In another full page analysis of the Prime Minister’s strategy in Élet és Irodalom, sociologist and former liberal state secretary György Csepeli calls the Prime Minister’s speech ”a masterpiece of its kind”, albeit one which only convinces his believers. He sees the condemnation of liberalism as the main “psychotropic” element in the Prime Minister’s performance and explains that by dismissing the free market with all its uncertainties, he offered a sense of protection and safety to his audience. Nevertheless, Csepeli believes that since there are no outside constraints imposing that view on Hungary, the “bubble will burst one day “and “society will find itself again”.

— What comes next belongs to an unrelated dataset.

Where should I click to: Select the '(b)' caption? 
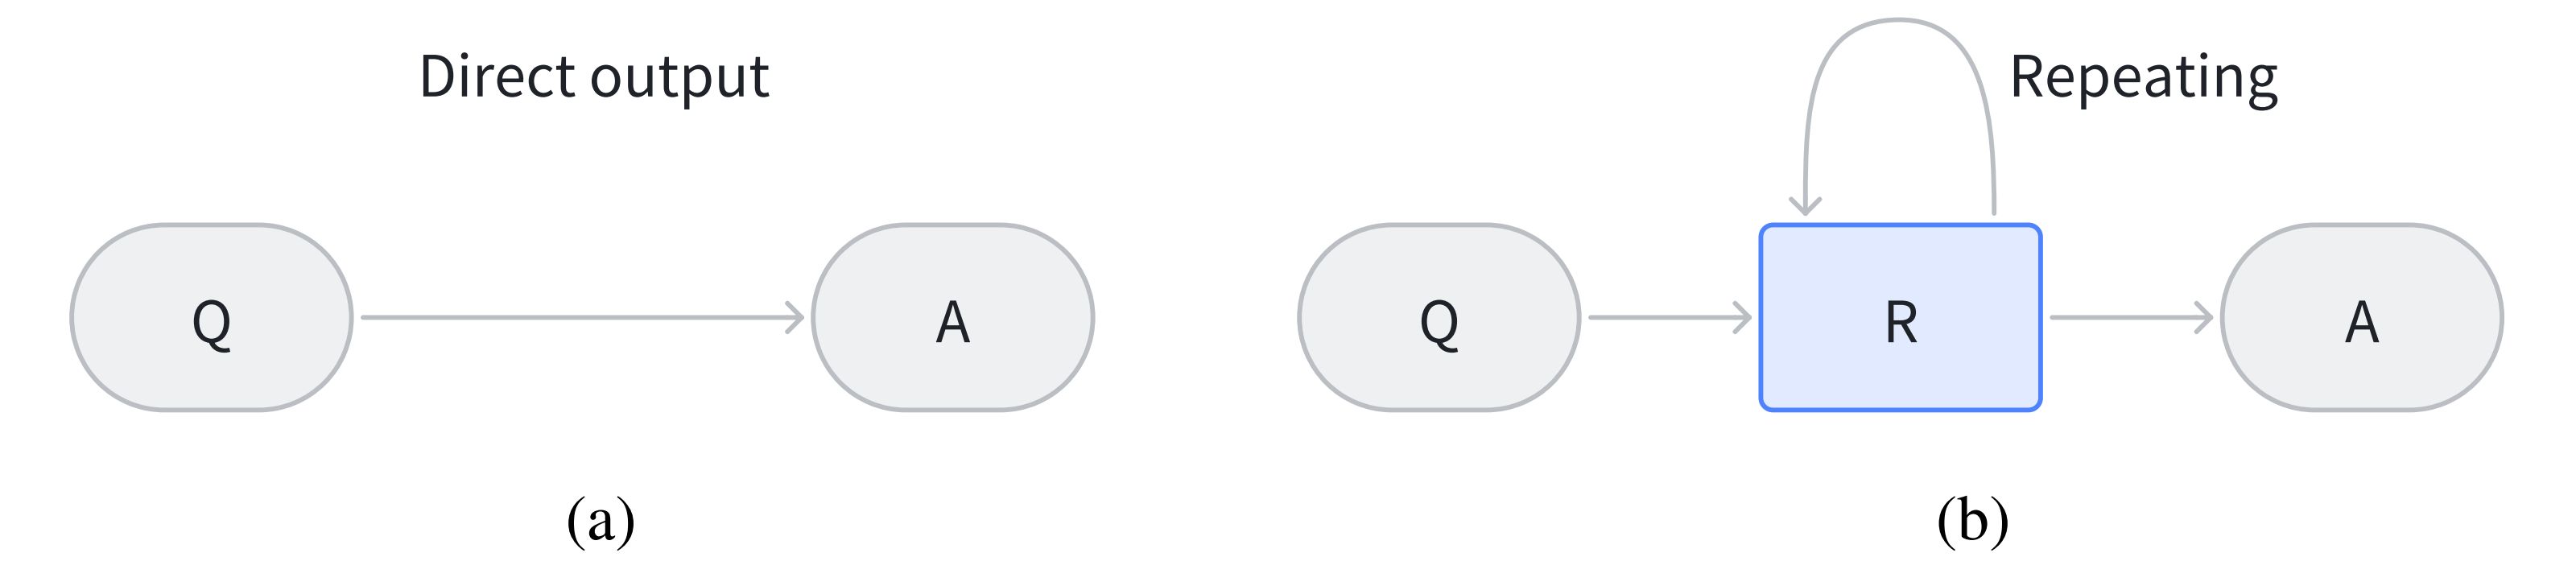[1973, 521]
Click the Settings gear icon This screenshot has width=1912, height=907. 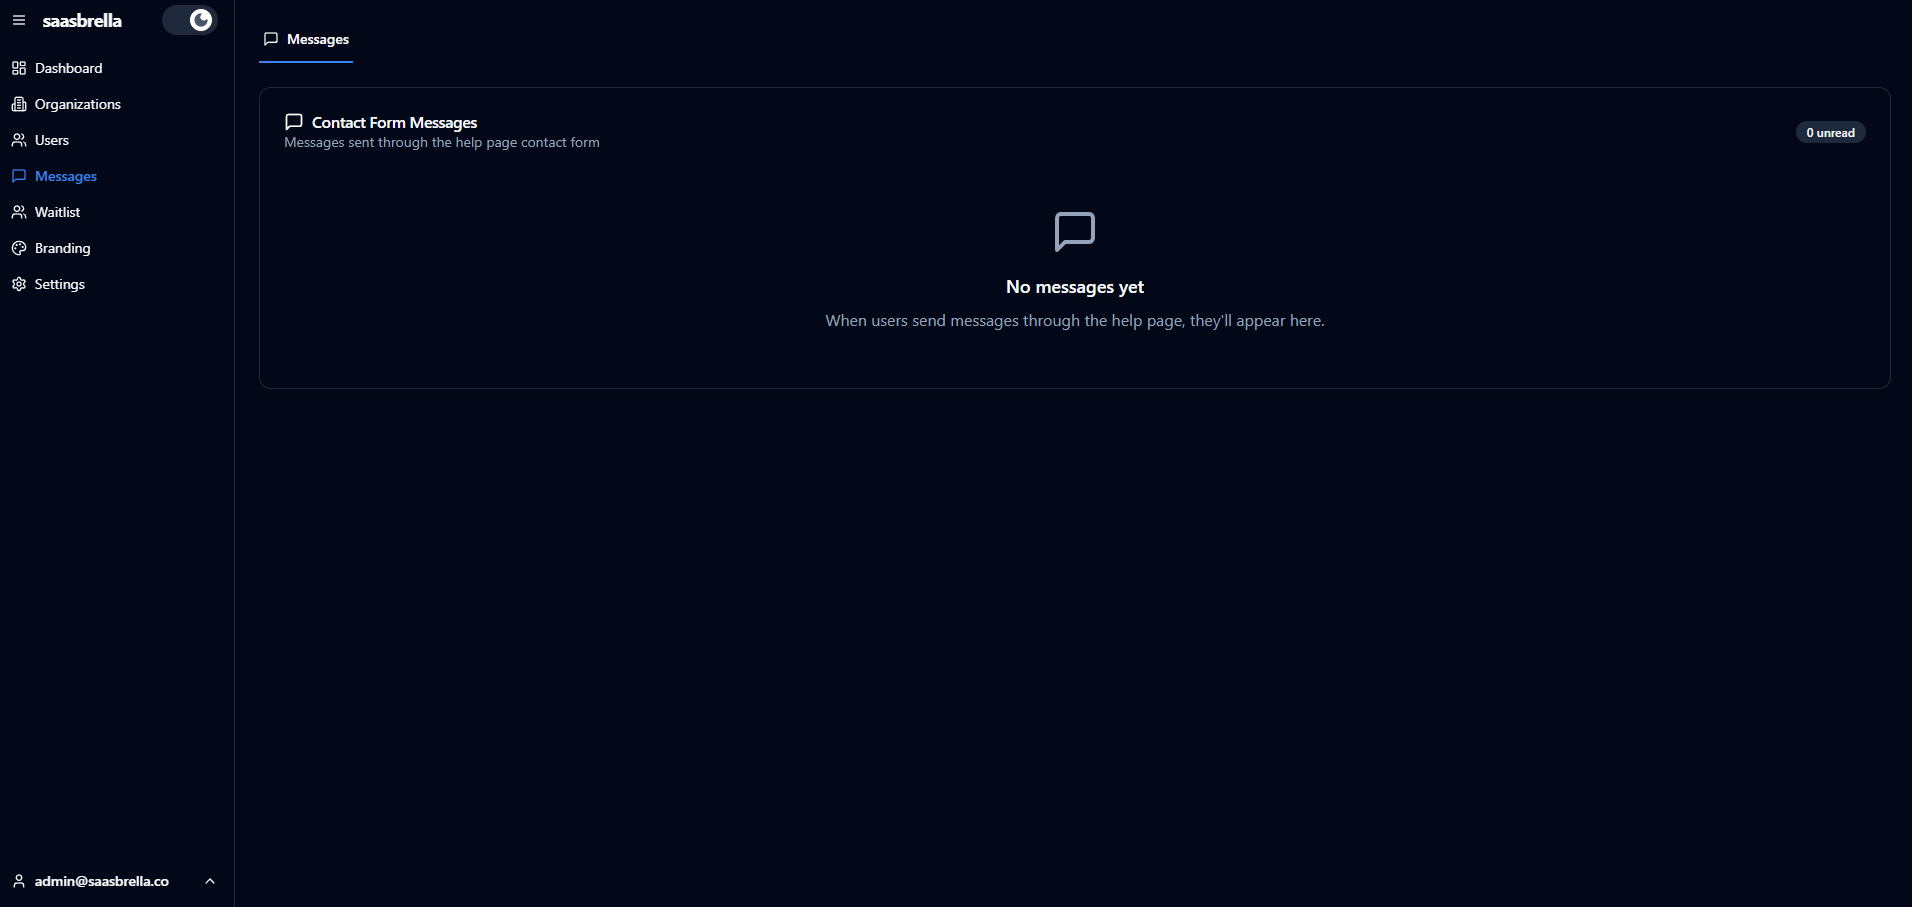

Heti Válasz (print) also devotes two articles to the Prime Minister’s speech, including an editorial by Gábor Borókai, who wonders why Hungary has not managed to embark on an “upward trajectory” over the past twenty-five years, if liberal democracy is the best possible form of government. On the contrary, he believes, left-liberal governance brought Hungary to the brink of bankruptcy. PM Orbán’s concept of a “workfare state” can be subjected to criticism, he continues, but surely either liberal democracy or the pre-2010 ruling élite must be dispensed with. Or both. “Because the two put together are a certain guarantee of failure”.

 
In a detailed analysis of the speech and of reactions by critics in the same weekly, András Stumpf remarks that most of the theses laid out by Viktor Orbán at Baile Tusnad can be found in several earlier statements, going back to 2003. Nor is his “opening to the East” a novelty, since it has been part of government policies for years. The Prime Minister did in fact mention Turkey, India, China, Singapore and Russia, but “did not call for the copying of Putin’s model”. He spoke about “understanding” rather than copying the various systems employed by those countries, Stumpf explains. He also notes that critics invariably omit to mention Mr Orbán’s assurance that a future model should be sought for, “in full respect for the values of Christianity, liberty and human rights”. As for Putin, Stumpf quotes Mr Orbán as telling his public that Hungary wants Russia to avoid “drifting away from the western (course of) development” and says “opening to the East” was prompted by political realism rather than an ideological stance. Stumpf does not believe that the infamous speech was faultless; he finds for instance that to condemn NGOs critical of the government as subsidised by foreign sources was out of proportion with the small scale of that financing and the few thousand people those NGOs can reach. He asks how they could be considered a serious hurdle to shaping a new form of government. Nor does he believe that people became deeply indebted in foreign currencies because of liberalism, since Austria, for one, could protect her citizens from forex debt. All in all, Stumpf’s main problem is that the Prime Minister didn’t elaborate on what exactly he means by liberal democracy and “first of all, on what the system he envisages replacing it with will look like”.